Yoga for Older Adults
When it comes to yoga there is a golden rules, ‘It’s never too late’. Yoga and its low impact counterpart Pilates, are practices for everybody regardless of your time of life or physical limitations. A holistic practice which combines physical postures, breathing techniques, mindfulness and meditation to bring the body, mind and spirit into balance, yoga for older adults is proving more popular by the day.
Exercise is crucial to ageing well, but it can present extra risks as we age. High intensity exercises such as running, cycling, and weight-lifting put significant strain on the body which can potentially lead to injuries in even the fittest person. As we age, the risk of injury goes up, as does the severity and recovery time! The low impact nature of practices such as yoga and Pilates provide a much safer and more integrated approach to exercise for older adults that takes into account the overall health and wellbeing of the individual. As we age, our joints and muscles become stiff making it important to increase or maintain our flexibility with practices such as yoga. Lengthening the muscles as we do in yoga helps to keep them supple, reducing pain and inflammation in the body,, particularly helpful if you suffer from osteoarthritis.
Yoga promotes physical and mental wellbeing through functional mobility, strength and length in the body and balance in the physical body and the nervous system. Alongside the physical benefits, practitioners of all ages widely report an improvement in their confidence, state of mind and overall wellbeing, perhaps more so with yoga for seniors. Working one to one with an experienced and trusted teacher, such as our teachers, helps to build a routine that strikes the perfect balance between all components.
Some of the benefits of Yoga and pilates for older adults are:
Increased strength, flexibility and improved range of motion.
A limited range of motion can interfere with quality of life and make older adults predisposed to falls. Increased strength improves stability helping us to stay balanced on our two feet and, should we take a tumble, help us to bounce back quicker. Many yoga poses also focus on spinal flexibility which helps to reduce the risk and severity of back and neck pain. Feeling steady, strong and mobile as we move, improves confidence as we grow older, helping us to feel younger and healthier and stay active and independent.
Maintains bone density
As we age, our bones naturally lose density and joints become stiffer. A gentle yoga or Pilates practice is safe for those with osteoporosis and can help to prevent and slow bone density loss. A scientific study in 2016 entitled “Daily yoga Routine reverses Osteoporatice Bone Loss” reported a significant increase in spinal bone density in many of the participants.
Increases lung capacity and quality of breath
Breath is life. We can survive without food for weeks but we can’t last a few minutes without breathing. Breathing restrictions and limitations are common as we age. Reduced oxygen in the respiratory system can have negative effects on the mind and body. A strong emphasis on the breath in yoga for older people is important to help improve the function of the respiratory system which will benefit the quality of being and physical stamina of the practitioner.

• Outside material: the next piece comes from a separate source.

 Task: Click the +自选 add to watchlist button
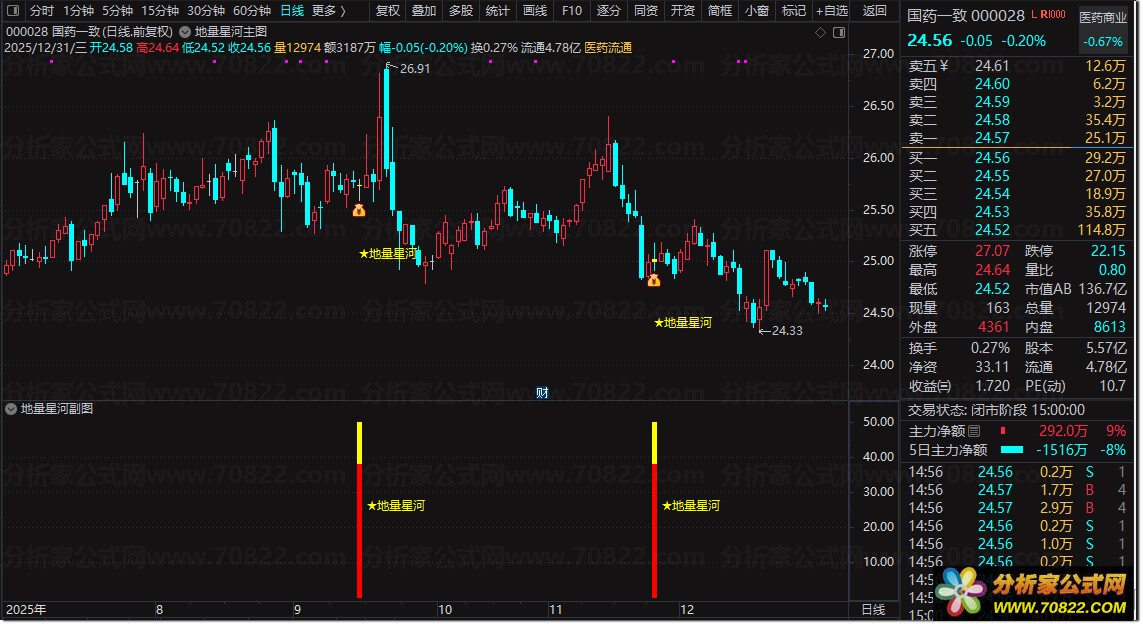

Yoga encourages you to cultivate quiet, internally and in your surroundings. The slowing down of the breath and meditative quality of the practice helps to give your mind a break from the frantic pace of everyday life. People who practice yoga regularly report improvements in their mood and sleep patterns due to it’s efficacy in reducing stress and sense of physical and mental wellbeing.
Yoga classes are calm and restorative, relaxing your body and mind—especially those geared toward seniors. When practiced regularly, yoga reduces your sympathetic nervous system dominance (fight or flight response), which can cause inflammations of all kinds and wreaks havoc on the mind and body. The slow controlled movement and synchronised breathwork shifts the body into the parasympathetic nervous system and the relaxation response which reduces the byproducts of stress and feelings anxiety and overwhelm.
These are the only some of yoga’s antidote to the ailments associated with ageing. Why don’t you book a session with one of our experts today and discover the full spectrum of benefits this ancient practice can bring.
Benefits of Pilates for Older Adults
With it’s focus on core stability, controlled breath work and quality of movement, Pilates is another low impact exercise, perfectly suited for older adults. Focusing on building a strong core, using the deep abdominals and the muscles that support the spine, Pilates strengthens the muscles around the joints whilst teaching control and stability through small controlled movements. Control and stability are vital as we age, in order to protect us from falls whilst keeping our mobility and confidence in good shape.
Pilates also helps with a variety of age-related ailments including arthritis as it helps to mobilise the joints, relieve stiffness and reduce pain by helping to maintain normal joint movements and decrease the chance of joint compression.
As many Pilates exercises are performed in reclining or sitting positions, and are all low impact, it is a very safe practice for most levels of fitness and can be an excellent entry point for older adults or re-entry point for those recovering from injury or illness.